Erratum: Cyclic Adenosine Monophosphate-Mediated Enhancement of Vascular Endothelial Growth Factor Released by Differentiated Human Monocytic Cells: The Role of Protein Kinase A

Objective: Our investigation was designed to examine the signaling pathway involved in the enhancement of vascular endothelial growth factor (VEGF) release by β-adrenoceptor agonists. Materials and Methods: Human U937 cells differentiated into macrophages were primed with lipopolysaccharide (LPS) in the absence or presence of β-adrenoceptor agonists and antagonists. The VEGF released and the intracellular cyclic adenosine monophosphate (cAMP) generated were assayed by ELISA. Where necessary, differences between mean values were tested for significance using Student's t test. Results: Isoprenaline, procaterol and salbutamol concentration-dependently enhanced the release of VEGF induced by LPS in U937 cells. R*,R*-(±)-4-[2-[(2-(3-chlorophenyl)-2-hydroxyethyl)amino]propyl]phenoxyacetic acid (BRL 37344), a selective β3-adrenoceptor agonist, did not enhance VEGF release. Using isoprenaline as an agonist, propranolol, ICI 118551 and atenolol produced a parallel rightward shift of the concentration-response curve with no reduction in the maximum response. The -logKB values were 8.12 ± 0.17, 8.03 ± 0.05 and 7.23 ± 0.05 for propranolol, ICI 118551 and atenolol, respectively, indicating the possible involvement of both β1- and β2-adrenoceptor subtypes. Isoprenaline and prostaglandin E2 concentration-dependently increased cAMP generation in U937 cells. Isoprenaline, db-cAMP and 6-Bnz-cAMP, a protein kinase A (PKA) activator, all enhanced VEGF release induced by LPS, and this effect was abolished by KT 5720 and Rp-cAMPS, which are both selective PKA inhibitors, suggesting that PKA is the downstream effector of cAMP activity. 8-CPT-cAMP, a selective activator of the Epac system, had no effect on VEGF release induced by LPS, indicating that the Epac pathway played no role in the release process. Conclusion: In this study, we established that β1- and β2- but not β3-adrenoceptors mediated cAMP-dependent enhancement of VEGF release induced by LPS in differentiated U937 cells, and that PKA was the downstream effector of cAMP activity.
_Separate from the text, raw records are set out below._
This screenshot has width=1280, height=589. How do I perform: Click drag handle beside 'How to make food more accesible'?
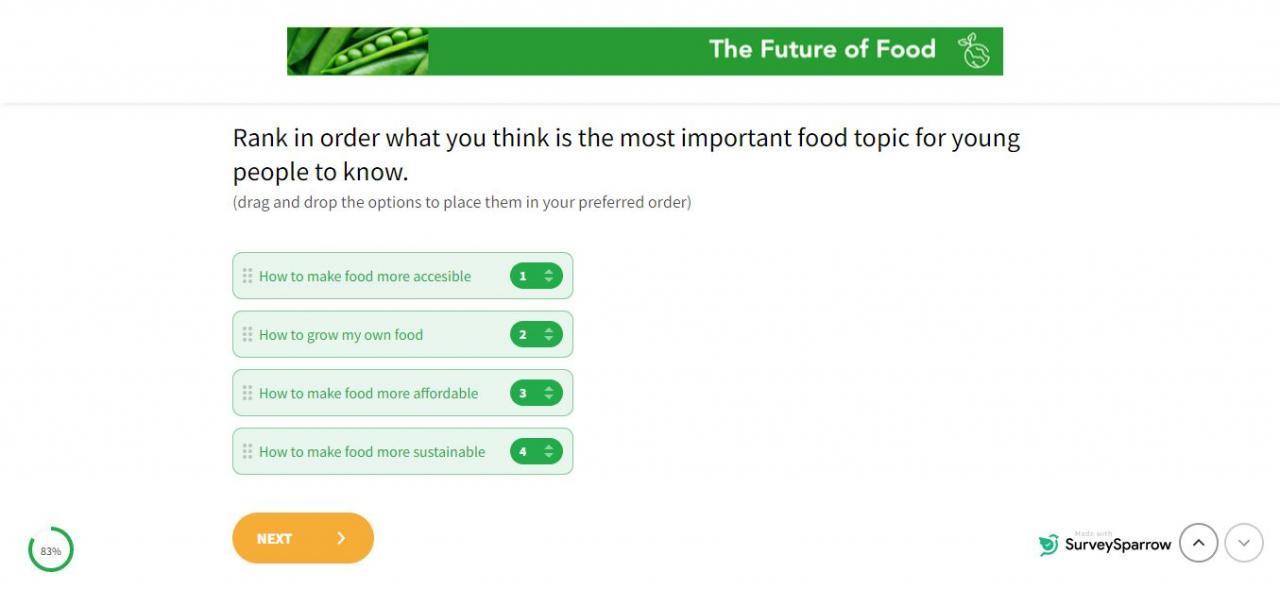[x=247, y=276]
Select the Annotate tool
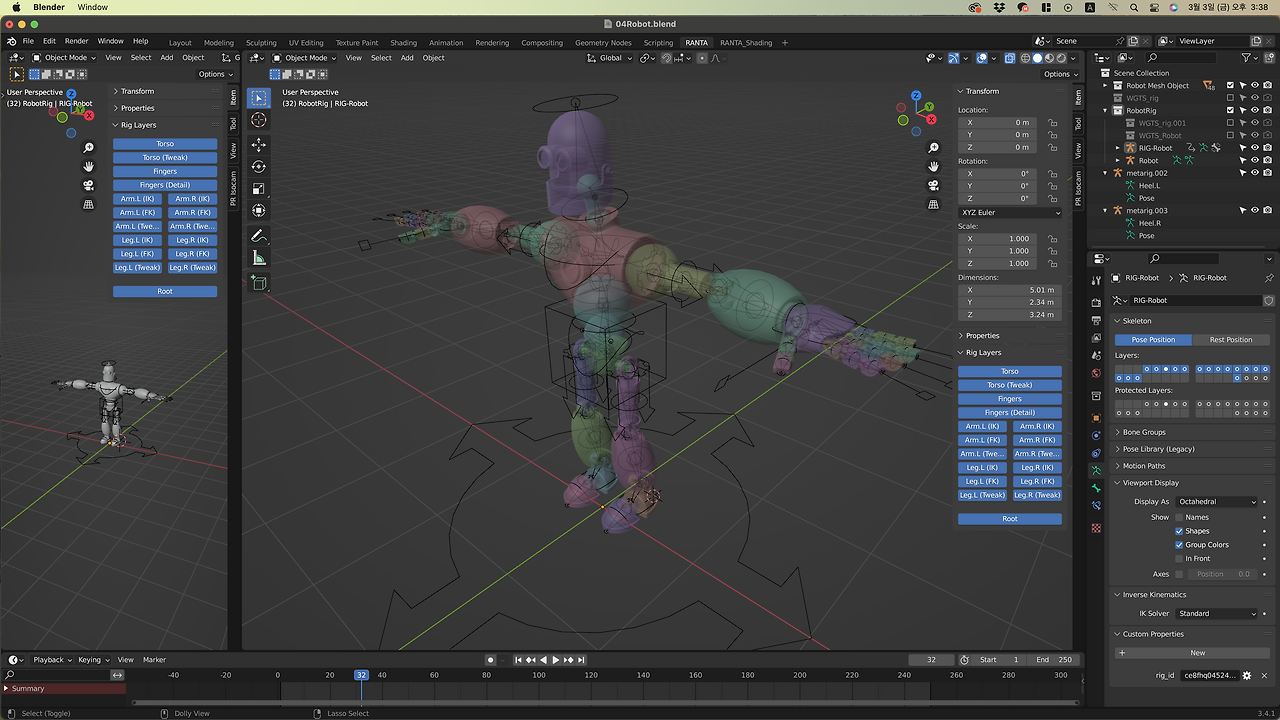The image size is (1280, 720). tap(259, 236)
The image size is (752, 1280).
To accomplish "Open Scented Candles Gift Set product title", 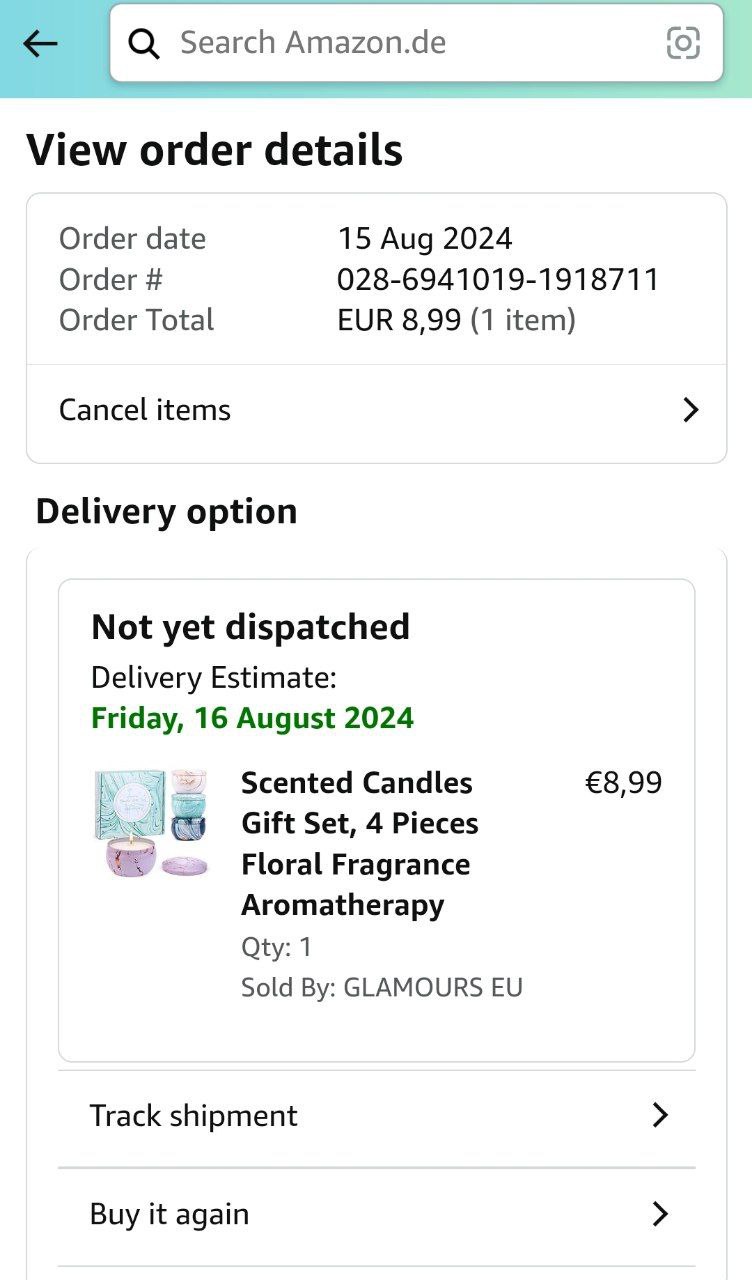I will click(360, 844).
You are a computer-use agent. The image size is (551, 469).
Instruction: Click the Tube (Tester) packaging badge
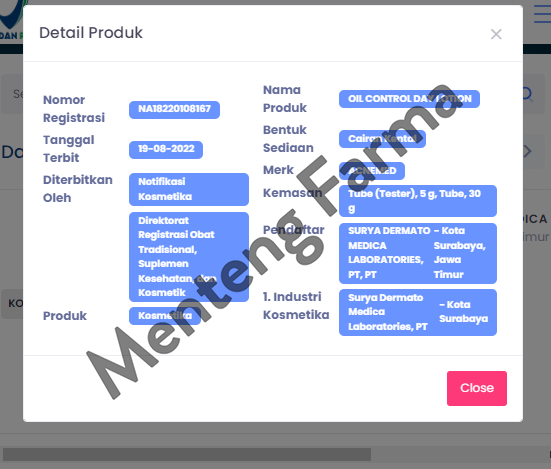click(x=418, y=201)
研究目的：本研究旨在探究β肾上腺素受体激动剂促进血管内皮生长因子（vascular endothelial growth factor, VEGF）释放所涉及的信号通路。 材料与方法：将诱导分化为巨噬细胞的人U937细胞，在添加或不添加β肾上腺素受体激动剂与拮抗剂的条件下，用脂多糖（lipopolysaccharide, LPS）进行预处理。采用酶联免疫吸附测定（enzyme-linked immunosorbent assay, ELISA）法检测上清中释放的VEGF以及细胞内生成的环磷酸腺苷（cyclic adenosine monophosphate, cAMP）。必要时，采用Student t检验对各组均值间的差异进行显著性分析。 结果：异丙肾上腺素、丙卡特罗与沙丁胺醇可浓度依赖性地增强U937细胞中LPS诱导的VEGF释放。R*,R*-(±)-4-[2-[(2-(3-氯苯基)-2-羟乙基)氨基]丙基]苯氧乙酸（BRL 37344）作为选择性β3肾上腺素受体激动剂，未对LPS诱导的VEGF释放产生促进作用。以异丙肾上腺素作为激动剂时，普萘洛尔、ICI 118551与阿替洛尔可使浓度-反应曲线平行右移，且最大反应幅度无明显降低。普萘洛尔、ICI 118551与阿替洛尔的-logKB值分别为8.12±0.17、8.03±0.05与7.23±0.05，提示β1与β2肾上腺素受体亚型均可能参与该调控过程。异丙肾上腺素与前列腺素E2可浓度依赖性地提升U937细胞内cAMP的生成水平。异丙肾上腺素、双丁酰环磷酸腺苷（db-cAMP）以及蛋白激酶A（protein kinase A, PKA）激活剂6-Bnz-cAMP均可增强LPS诱导的VEGF释放，且该效应可被两种选择性PKA抑制剂KT 5720与Rp-cAMPS所阻断，表明PKA是cAMP信号活性的下游效应分子。8-CPT-cAMP作为Epac系统的选择性激活剂，对LPS诱导的VEGF释放无显著影响，提示Epac通路未参与该VEGF释放过程。 结论：本研究证实，在分化的U937细胞中，β1和β2而非β3肾上腺素受体介导了cAMP依赖性的LPS诱导VEGF释放增强效应，且PKA是cAMP信号活性的下游效应因子。